Less than 20 percent of Denver pets are currently registered, about the same here in Aurora. There’s absolutely no reason to believe that making new registration rules is going to do anything to make people safer from dangerous dogs.
Despite all the doggy-do-right drama and memes from people who parade their “harmless” pit-bulls around and post pictures of Pookie snoozing next to their infant children, it’s a hazard rational people don’t want to risk in their neighborhoods and dog parks.
It’s not about anyone’s constitutional rights or the American way. It’s about living in a big city very, very close to each other and having to respect each other’s space. If it’s all about you and wanting your very own pit bull or nuclear reactor or brown recluse spider ranch, live somewhere far away from anyone who doesn’t think that’s a keen idea.
Pets get loose.
Ask anyone who’s had a run-in with a pit bull who surprised everyone, or not, they’re not interested in ways to take care of the problem after it happens.

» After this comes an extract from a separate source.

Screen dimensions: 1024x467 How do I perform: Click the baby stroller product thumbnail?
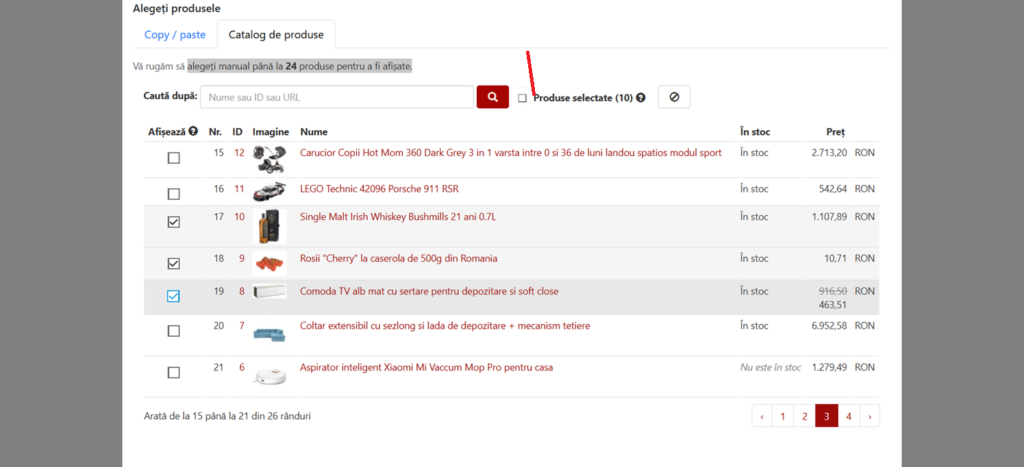pos(269,156)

No doubt this argument will be coming soon to Aurora, where just a few years ago voters gave a serious thumbs up to continuing this city’s ban on pit bulls. If Denver or Aurora want to undermine that and replace it with a system of permits and promises, expect a fight — unless they’re willing to police the city for scofflaws and spend the money needed to enforce a law that actually works.
The chances are much better that my neighbor’s front gate will hold.